**Work instructions**.
Start the copy at the line holding "Where should I click to: Click the 查看全部" and continue it exactly through the last line of the entries, leaving out pictures and anything else.

(Beginning of Records for the exercise)

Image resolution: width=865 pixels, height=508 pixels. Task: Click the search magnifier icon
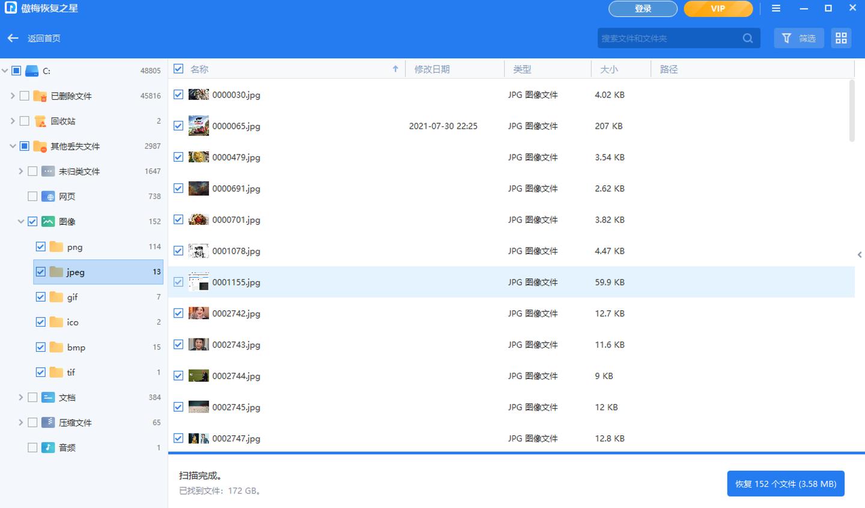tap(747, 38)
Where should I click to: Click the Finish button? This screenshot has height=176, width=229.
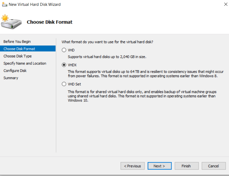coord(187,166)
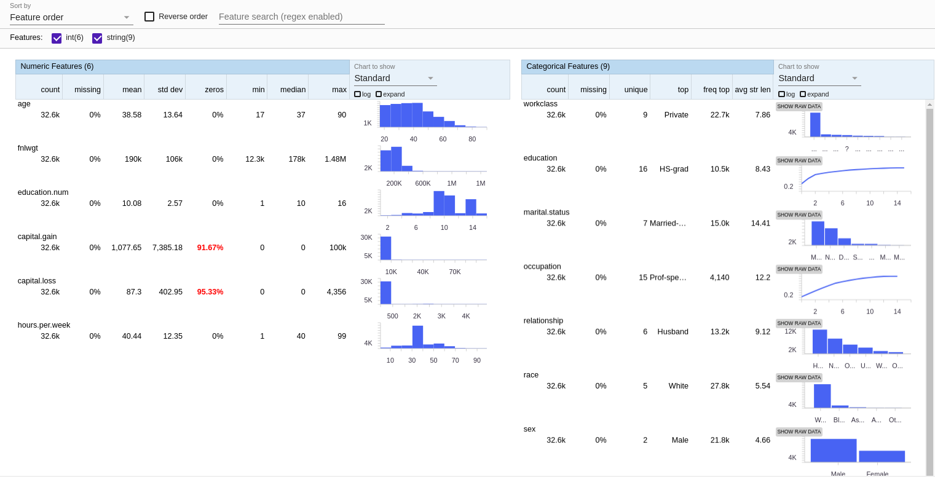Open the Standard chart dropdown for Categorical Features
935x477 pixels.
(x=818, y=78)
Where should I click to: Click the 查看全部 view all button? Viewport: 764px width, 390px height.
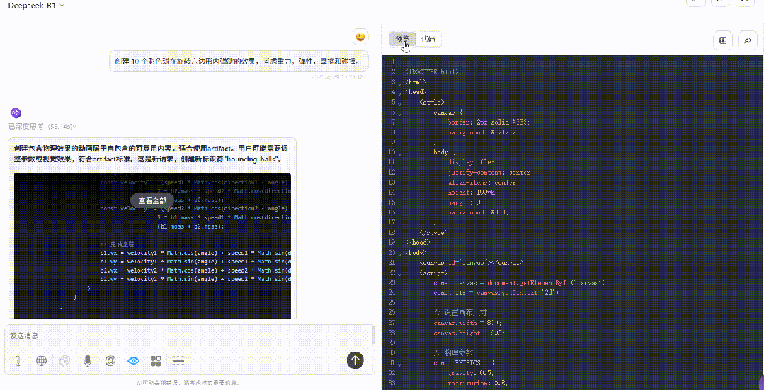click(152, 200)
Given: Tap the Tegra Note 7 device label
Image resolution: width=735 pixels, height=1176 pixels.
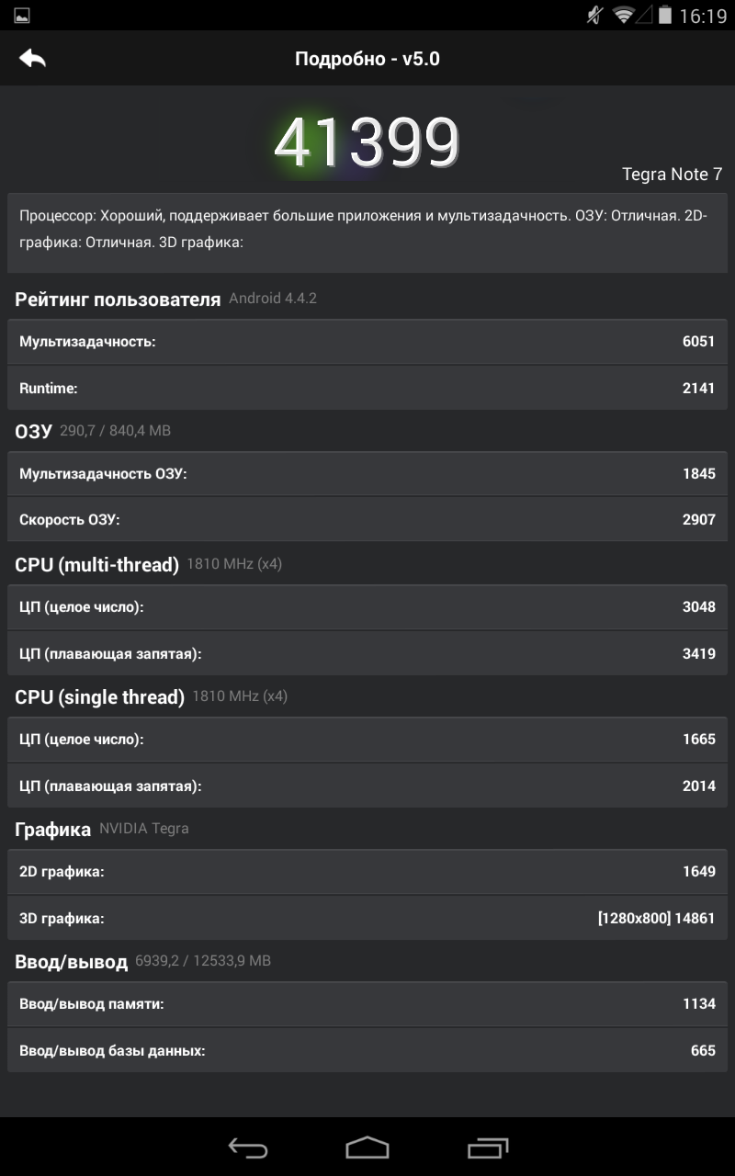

(End of Records for the exercise)

**The completed task**.
Where should I click to: Click the 查看全部 view all button? Viewport: 764px width, 390px height.
click(152, 200)
Given: Tap the Tegra Note 7 device label
Image resolution: width=735 pixels, height=1176 pixels.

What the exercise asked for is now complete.